America’s Economic Pandemic
GDP plummeted 4.8% with worse to come, while jobless claims top 30 million.
Two more pieces of terrible but expected economic news hit this week: GDP dropped in the first quarter by an annual rate of 4.8%, ending the longest expansion on record, while jobless claims exceeded 3.8 million, bringing the six-week total to 30.3 million. Ouch.
Drilling down, it gets even worse. We’ll start with the jobless claims. Though 3.8 million is actually the fewest in a week since the pandemic shutdown began, it’s still roughly six times as many as the worst week on record before March. And the real number is higher still. CNBC reports, “The Economic Policy Institute earlier this week estimated that the current claims level probably undercounts by as much as 12 million those who are eligible for benefits but not getting them due to the inability to file or other roadblocks.” In other words, the real jobless number could be north of 42 million, all in a span of about six weeks.
April’s jobs report comes out on May 8, and it will likewise be appallingly bad, with a double-digit unemployment rate. Recall that we warned the abysmal March report did not actually reflect most of the damage.
That same warning holds true for Wednesday’s report on first-quarter GDP. The U.S. economy shrank by 4.8% … by March 31. Most of the economic contraction actually happened in April, which means that unless there’s the biggest “V-shaped” recovery you’ve ever imagined, the drop in second-quarter GDP could dwarf the first quarter. “Economists vary in their estimates of how much more the economy will shrink through June,” says The Wall Street Journal. “The optimists say 20%-30% year over year, but minus-50% isn’t an outrageous bet.” The Congressional Budget Office projects a decline of 40%. By definition, a recession is at least two consecutive quarters of economic decline.

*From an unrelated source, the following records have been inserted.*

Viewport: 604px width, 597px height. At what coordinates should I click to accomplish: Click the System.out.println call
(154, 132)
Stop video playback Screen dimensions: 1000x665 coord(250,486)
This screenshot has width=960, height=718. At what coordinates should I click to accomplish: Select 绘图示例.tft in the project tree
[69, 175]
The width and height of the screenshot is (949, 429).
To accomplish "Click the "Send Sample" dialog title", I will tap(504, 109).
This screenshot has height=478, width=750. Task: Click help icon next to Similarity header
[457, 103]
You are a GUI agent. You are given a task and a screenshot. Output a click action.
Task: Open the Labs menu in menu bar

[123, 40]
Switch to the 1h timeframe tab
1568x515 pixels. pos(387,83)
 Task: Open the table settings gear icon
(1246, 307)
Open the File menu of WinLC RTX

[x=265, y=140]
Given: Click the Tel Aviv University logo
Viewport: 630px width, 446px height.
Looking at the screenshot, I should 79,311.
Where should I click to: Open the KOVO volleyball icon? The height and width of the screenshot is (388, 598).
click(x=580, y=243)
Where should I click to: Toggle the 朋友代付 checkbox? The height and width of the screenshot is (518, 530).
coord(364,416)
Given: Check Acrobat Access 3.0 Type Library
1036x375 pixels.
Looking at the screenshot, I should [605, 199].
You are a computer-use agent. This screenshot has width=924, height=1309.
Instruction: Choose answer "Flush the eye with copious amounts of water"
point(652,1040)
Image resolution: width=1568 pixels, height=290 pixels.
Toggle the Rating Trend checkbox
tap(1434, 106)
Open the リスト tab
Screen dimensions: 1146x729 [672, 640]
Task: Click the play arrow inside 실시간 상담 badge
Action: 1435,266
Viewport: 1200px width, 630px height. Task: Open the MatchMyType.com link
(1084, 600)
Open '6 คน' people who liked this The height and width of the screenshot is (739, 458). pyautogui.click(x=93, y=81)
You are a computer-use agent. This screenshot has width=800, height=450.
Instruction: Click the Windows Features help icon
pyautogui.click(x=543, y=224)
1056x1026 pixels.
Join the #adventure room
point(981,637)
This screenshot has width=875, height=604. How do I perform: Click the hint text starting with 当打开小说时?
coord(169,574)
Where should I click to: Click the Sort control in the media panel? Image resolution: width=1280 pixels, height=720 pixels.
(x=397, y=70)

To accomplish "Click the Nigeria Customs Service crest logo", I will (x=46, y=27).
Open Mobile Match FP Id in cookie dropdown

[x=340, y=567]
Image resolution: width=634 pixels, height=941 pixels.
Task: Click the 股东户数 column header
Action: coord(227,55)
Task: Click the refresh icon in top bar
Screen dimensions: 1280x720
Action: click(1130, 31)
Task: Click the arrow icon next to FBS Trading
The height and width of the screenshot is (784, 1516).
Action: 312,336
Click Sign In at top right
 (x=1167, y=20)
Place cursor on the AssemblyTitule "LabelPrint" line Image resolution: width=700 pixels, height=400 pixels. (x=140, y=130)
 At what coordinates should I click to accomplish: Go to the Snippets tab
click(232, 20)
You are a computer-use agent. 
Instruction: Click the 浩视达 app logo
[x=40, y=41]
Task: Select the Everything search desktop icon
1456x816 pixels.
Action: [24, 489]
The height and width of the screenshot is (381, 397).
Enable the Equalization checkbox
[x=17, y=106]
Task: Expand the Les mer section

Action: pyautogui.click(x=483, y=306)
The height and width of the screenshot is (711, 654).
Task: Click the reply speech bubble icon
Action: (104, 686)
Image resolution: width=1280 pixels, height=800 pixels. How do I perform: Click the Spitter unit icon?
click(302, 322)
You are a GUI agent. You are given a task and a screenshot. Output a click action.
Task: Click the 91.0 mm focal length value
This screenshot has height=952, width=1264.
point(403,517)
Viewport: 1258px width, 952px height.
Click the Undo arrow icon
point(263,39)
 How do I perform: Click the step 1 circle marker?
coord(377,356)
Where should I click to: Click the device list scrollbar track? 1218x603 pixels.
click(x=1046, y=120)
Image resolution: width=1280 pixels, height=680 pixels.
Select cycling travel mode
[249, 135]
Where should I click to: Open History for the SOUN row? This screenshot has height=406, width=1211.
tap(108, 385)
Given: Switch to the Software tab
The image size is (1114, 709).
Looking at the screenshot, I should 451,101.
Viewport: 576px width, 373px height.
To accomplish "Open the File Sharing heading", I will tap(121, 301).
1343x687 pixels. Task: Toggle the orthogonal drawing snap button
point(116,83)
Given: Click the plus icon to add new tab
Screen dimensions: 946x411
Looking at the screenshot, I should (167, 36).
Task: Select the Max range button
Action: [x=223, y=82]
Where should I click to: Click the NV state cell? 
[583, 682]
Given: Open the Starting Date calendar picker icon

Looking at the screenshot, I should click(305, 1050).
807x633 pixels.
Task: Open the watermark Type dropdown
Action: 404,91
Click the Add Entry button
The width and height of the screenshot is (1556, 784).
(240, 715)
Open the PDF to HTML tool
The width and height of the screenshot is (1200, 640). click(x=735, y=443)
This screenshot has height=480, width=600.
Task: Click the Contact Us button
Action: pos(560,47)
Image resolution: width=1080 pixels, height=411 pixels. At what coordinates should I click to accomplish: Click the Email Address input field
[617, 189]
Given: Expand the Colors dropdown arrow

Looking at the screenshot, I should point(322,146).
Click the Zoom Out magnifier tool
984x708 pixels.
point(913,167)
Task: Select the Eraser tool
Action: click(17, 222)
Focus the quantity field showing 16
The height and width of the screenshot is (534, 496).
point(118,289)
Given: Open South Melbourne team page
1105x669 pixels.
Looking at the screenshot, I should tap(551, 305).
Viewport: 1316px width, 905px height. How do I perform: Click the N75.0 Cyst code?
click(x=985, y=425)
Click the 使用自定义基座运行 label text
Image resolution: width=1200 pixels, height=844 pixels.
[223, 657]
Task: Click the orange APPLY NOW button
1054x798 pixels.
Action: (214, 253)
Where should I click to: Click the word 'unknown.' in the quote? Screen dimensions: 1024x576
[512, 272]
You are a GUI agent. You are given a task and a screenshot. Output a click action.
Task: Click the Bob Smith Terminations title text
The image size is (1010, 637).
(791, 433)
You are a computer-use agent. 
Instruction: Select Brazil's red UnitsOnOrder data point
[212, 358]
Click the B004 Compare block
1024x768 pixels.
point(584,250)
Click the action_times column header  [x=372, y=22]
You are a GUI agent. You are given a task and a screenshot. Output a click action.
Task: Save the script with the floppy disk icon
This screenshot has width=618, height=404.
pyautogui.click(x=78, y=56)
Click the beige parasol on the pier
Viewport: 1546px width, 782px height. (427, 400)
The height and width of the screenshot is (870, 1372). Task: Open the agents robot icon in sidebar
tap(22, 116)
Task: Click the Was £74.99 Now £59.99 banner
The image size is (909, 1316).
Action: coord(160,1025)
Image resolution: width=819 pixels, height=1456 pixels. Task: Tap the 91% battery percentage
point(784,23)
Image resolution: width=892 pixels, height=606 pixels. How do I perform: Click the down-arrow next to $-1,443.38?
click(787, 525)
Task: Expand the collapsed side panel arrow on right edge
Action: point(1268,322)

Virtually every sector of the economy contracted, led by the healthcare sector, which seems rather ironic until you consider that all “elective” procedures were halted. The contraction did not apply to government, however, which contributed 0.13% growth to the economy in Q1 with its nearly $3 trillion spending spree. The Beltway is abuzz with grandiose ideas for even more. Bigger government is, after all, always here to stay.
Correction: The jobs report will come out May 8, not May 1 as previously stated.